Hay una palabra catalana y otra española por las que siento un cariño particular.
Según la tercera acepción del benemérito Diccionari català-valencià-balear de Alcover-Moll), el Dimoni boiet es un Esperit molt inquiet i amoïnador, juguetejador i travessadís, que, segons la superstició popular, es dedica a fer destralejar la gent sense to ni so (Mall.); cast. duende, trasgo.
El día que tal palabra y tales seres del espíritu y la imaginación desaparezcan de la lengua catalana, Cataluña estará amenazada de muerte. En el caso de Mallorca, tal proceso quizá ya haya comenzado.
La palabra castellana tercena tiene para mí un alcance muy similar, en el terreno estrictamente personal, familiar, por las razones que explico en el prólogo de mi Retrato del artista en el destierro. Todo comenzó con el recuerdo de un legendario cuento de Poe…
Decíamos ayer…
LA TERCENA
Antes de desaparecer, como la Casa Usher, en el cementerio abandonado del tiempo, la Tercena ocupó durante más de medio siglo largo (muy groseramente, desde la infancia de mi abuelo, Pedro Martínez Martínez, Perico el de La Tercena, hacia 1880/90, y los luctuosos acontecimientos que siguieron a la muerte de mi tío Juan José, su hijo, hacia 1955) un puesto central en la vida pública, económica y cultural de Totana, siquiera fuese por su posición única: frente al Casino, detrás de la Balsa Vieja, entre el Arco de Tirillas, la sombrerería y peluquería de Moisés, y el Hoyo de la alfalfa; a cien metros cortos del ayuntamiento, y equidistante, al mismo tiempo, de dos lugares sencillamente decisivos en la historia del pueblo: la iglesia de Santiago, que, durante siglos, había regido la vida espiritual de aquellos parajes, y la parada de autobuses de la línea Lorca-Murcia, en la calle del Puente, que, durante mi infancia, todavía era el camino más corto para huir en busca de otros mundos.
Sin embargo, esa posición única también fue motivo de rencillas, odios y envidias, que solo acabaron para siempre cuando (tras un sarmentoso proceso, que duraría más de veinte años) terminó por consumarse la demolición definitiva de una parte del corazón histórico del pueblo: fue entonces cuando las oscuras fuerzas contra las que luchó, en vano, Madeline Usher, terminaron por llevarse, hasta el estanque sin fondo del tiempo, las ruinas de lo que en otro tiempo fue la Tercena.

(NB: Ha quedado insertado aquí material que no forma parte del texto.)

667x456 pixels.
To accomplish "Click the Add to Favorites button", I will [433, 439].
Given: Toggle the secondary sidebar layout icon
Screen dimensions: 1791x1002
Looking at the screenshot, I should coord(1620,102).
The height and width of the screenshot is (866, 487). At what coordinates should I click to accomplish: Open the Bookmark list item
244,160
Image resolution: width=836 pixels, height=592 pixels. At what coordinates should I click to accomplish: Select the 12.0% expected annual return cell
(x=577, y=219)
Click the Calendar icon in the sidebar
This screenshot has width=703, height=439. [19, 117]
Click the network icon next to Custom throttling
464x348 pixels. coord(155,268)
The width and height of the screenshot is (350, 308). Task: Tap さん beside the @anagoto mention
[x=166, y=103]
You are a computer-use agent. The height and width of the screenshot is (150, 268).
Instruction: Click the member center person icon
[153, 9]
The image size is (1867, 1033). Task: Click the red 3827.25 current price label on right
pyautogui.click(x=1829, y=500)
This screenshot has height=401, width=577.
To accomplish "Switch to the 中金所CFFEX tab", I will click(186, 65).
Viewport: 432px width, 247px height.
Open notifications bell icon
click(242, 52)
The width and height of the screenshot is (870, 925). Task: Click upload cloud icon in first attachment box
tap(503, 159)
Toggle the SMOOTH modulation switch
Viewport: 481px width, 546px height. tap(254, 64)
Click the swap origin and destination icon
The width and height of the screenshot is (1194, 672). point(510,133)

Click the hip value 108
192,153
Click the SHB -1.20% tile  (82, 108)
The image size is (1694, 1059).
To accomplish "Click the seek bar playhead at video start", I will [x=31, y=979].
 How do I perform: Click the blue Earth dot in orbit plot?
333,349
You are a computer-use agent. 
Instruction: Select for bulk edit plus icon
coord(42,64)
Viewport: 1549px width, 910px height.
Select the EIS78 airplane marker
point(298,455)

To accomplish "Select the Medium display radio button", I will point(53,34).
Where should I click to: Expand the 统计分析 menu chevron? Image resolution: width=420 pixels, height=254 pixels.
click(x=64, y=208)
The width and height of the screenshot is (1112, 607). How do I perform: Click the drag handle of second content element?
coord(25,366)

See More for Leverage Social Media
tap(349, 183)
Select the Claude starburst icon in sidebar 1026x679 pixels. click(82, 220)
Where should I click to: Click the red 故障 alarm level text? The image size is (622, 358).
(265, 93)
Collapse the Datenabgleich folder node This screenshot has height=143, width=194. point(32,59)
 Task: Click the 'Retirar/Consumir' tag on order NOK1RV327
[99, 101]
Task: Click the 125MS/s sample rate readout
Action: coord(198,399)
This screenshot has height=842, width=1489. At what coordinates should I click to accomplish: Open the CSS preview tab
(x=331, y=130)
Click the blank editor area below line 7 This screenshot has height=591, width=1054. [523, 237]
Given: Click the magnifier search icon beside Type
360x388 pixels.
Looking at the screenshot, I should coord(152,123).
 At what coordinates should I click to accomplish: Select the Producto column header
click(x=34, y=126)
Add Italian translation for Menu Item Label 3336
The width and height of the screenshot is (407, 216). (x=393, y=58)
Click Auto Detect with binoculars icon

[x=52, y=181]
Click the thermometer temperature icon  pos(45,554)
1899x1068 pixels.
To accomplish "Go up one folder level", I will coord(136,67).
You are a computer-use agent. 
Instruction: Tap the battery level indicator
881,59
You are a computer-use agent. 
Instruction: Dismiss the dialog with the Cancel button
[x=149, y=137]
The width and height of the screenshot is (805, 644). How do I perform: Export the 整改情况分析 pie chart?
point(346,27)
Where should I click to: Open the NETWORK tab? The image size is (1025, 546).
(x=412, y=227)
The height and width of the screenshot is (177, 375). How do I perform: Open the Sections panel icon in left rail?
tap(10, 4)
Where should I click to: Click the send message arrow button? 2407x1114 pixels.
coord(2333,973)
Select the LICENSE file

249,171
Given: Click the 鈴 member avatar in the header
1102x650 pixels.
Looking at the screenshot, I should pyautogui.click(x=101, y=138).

Hijo único, mi abuelo tuvo una infancia y una juventud doradas, viviendo de las rentas de un negocio que recordaba a cada instante los privilegios conseguidos por su padre, mi bisabuelo Pedro, en tanto que depositario oficial del mercado del tabaco y otras mercancías cuyo comercio fue, durante tanto tiempo, un monopolio de Estado. Frente al Casino, mi bisabuelo y abuelo podían dar crédito a la clientela más humilde; pero ese talante liberal (del que todavía perduraba un eco dorado, durante mi infancia, cuando mi abuelo me cogía en sus rodillas, para enseñarme, orgulloso, a unos clientes que, gozando de su amistad, no siempre pagaban el tabaco que fumaban) alimentaba las sordas pasiones de otros contertulios del Casino, propietarios de tierras y huertos, mucho más dependientes de la incertidumbre del tiempo, la lluvia y el granizo, que podían hacer y deshacer fortunas. Ellos contemplaban, con inconfesable envidia, como en la Tercena entraba y salía mucho dinero; beneficiándose de una concesión a vida, que hacía la riqueza y sería la perdición de mi familia materna. En la misma medida en que el apellido de la familia paterna se percibe, retrospectivamente, como otra raíz de viejísimos conflictos, arrastrados, oscuramente, durante siglos, como una maldición. La Iglesia de Santiago y la Encomienda (otro edificio histórico, destruido por las mismas furias que se llevaron la Tercena) datan de la instalación definitiva en el pueblo de la Orden de Santiago, en el siglo XVII; mientras que el primer caballero Quiñonero del que tenemos noticia (y cuya etimología conduce directamente a una célebre página del poema del Mío Cid) provenía de la aristocracia castellana y astur que llegó al valle del Guadalentín con las mesnadas de Alfonso VI que combatieron en la batalla de Aledo, durante la guerra de fronteras que perduró mucho más allá del siglo XI. Lejanísimos antecedentes que no pueden explicar la amargura de mi padre a su paso diario por la Encomienda, antigua propiedad de los caballeros de una orden difunta y rival (dolor muy inmediato, que tenia muy otro origen, puesto que le recordaba, a cada instante, las heridas, la cárcel y el puesto de los vencidos en la todavía reciente guerra civil), pero sí iluminan un desencuentro mucho más profundo que el de nuestra modesta familia, en cuarentena.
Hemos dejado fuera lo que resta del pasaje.